Evet, var olana varıyoruz. Kainatta olmuş ve olacak olan her şey olmuştur. Örneğin, şu an bu sohbetimiz ezelde olmuştu ve biz bu olmuşu yaşıyoruz. Bugün modern tıbbın anksiyete diye tanımladığı bir durum yani gelecek endişesi. Sebep - sonuç olarak ele alacak olursak, başarı bize dayatılan bir kabus! Kabus diyorum çünkü insan her daim başarılı olamaz, beraberinde hep mutlu da olamaz, insanın tabiatına aykırı bir durum. Kendini başarı odaklı motive edince ve ulaşamayınca hezeyan dolu bir öykü çıkıyor. Sonuç; ben yetersizim, başarısızım ve ‘niye yaşıyorum’lar doğuyor. Oysa gelecek hep felaket getirmez! Şöyle bir bakalım geçmişimize, bugün yaşadığımız onca güzellikler, bir dünün yarını değil mi?

Genel olarak baktığınızda, insanların hayatta en çok zorlandığı, darda kaldığı konular neler?

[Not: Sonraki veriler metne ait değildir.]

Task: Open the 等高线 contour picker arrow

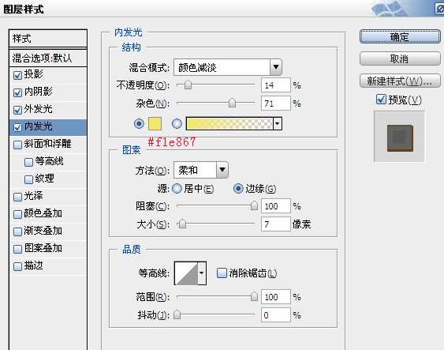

İnsanımız, en çok kendisini ifade edememesinden, anlaşılamamaktan ve anlaşılmadığını düşünmesinden muzdarip.

GEÇMİŞ, BUGÜN VE YARINLA BARIŞIK YAŞAMAK GEREK!

Bazı insanlar, yaşamlarında yeniden doğarlar. Bu durum, neyin farkındalığıyla başlar? Nelerle kendini gösterir?

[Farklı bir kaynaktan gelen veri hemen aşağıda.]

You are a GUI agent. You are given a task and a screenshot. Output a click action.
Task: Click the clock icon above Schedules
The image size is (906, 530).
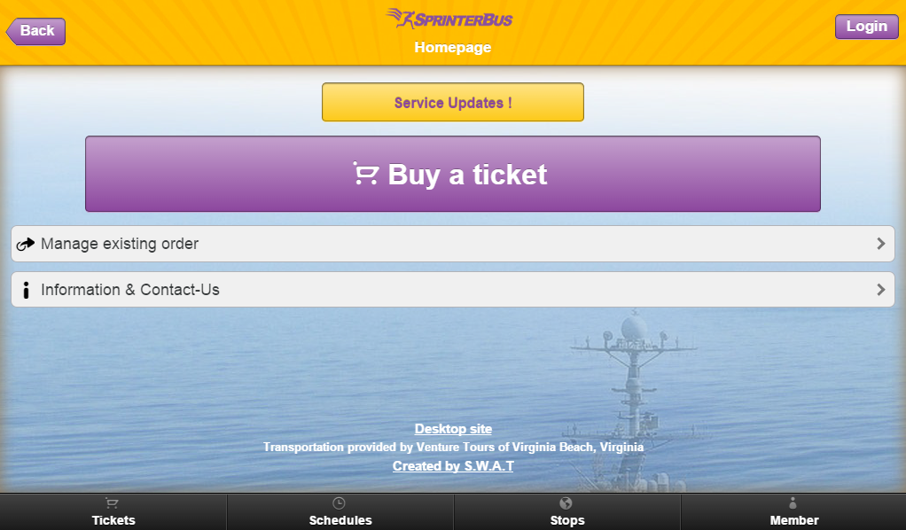click(340, 503)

Her doğum sancılıdır ve bir süreç gerektirir. Ümitsizliğin vehminden sıyrılan herkes, hayatına yeniden doğuyor. Bir önceki yaşamlarını bir tecrübe olarak görüyor ve kendisine kattığı değeri fark ediyor. Bu durum kişinin kendisinin geçmişi, bugünü ve yarını ile barışık yaşamasını sağlıyor.

EN İYİSİ OLSUN DERKEN ELİMİZDEKİ VE GÖNLÜMÜZDEKİ İYİLERİ BİRER BİRER YOK EDİYORUZ!

İnsanlar, yaşam maratonunun patikasında ilerlerken, hayatta neleri kaçırıyorlar?

‘En iyi, iyinin düşmanıdır’ derler. Çoğumuz en iyisi olsun derken elimizdeki ve gönlümüzdeki iyileri birer birer yok ediyoruz. Güzel olan her zaman iyi olmayabilir fakat iyi olan her zaman iyidir. Bunu fark ettiğimiz gün, yanımız ve yarınlarımız güzelleşecek.

8-37

SANATÇI ALKIŞ, SPORCU TEZAHÜRAT İSTER!

Hangi anlarda, hangi durumlarda ‘İyi ki bu mesleği yapıyorum’ diyorsunuz?

Sanatçı alkış, sporcu tezahürat ister. Bizim mesleğimiz bunlara pek açık bir alan değil. Danışanımın gözlerindeki umutsuzluğun umuda döndüğünü görünce tüm yorgunluğum bitiyor ve ‘iyi ki’ diyorum. Bir insanın, hayata yeniden tutunmasına vesile olmak, tarifsiz bir mutluluk.

Mesleğinizin zor yanları neler?

Önyargılar…

Son olarak söylemek istedikleriniz?

Nefes aldığımız müddetçe her anımızın değerini bilelim ve her anımızın bir gün anılarımız olacağı şuuruyla yaşayalım.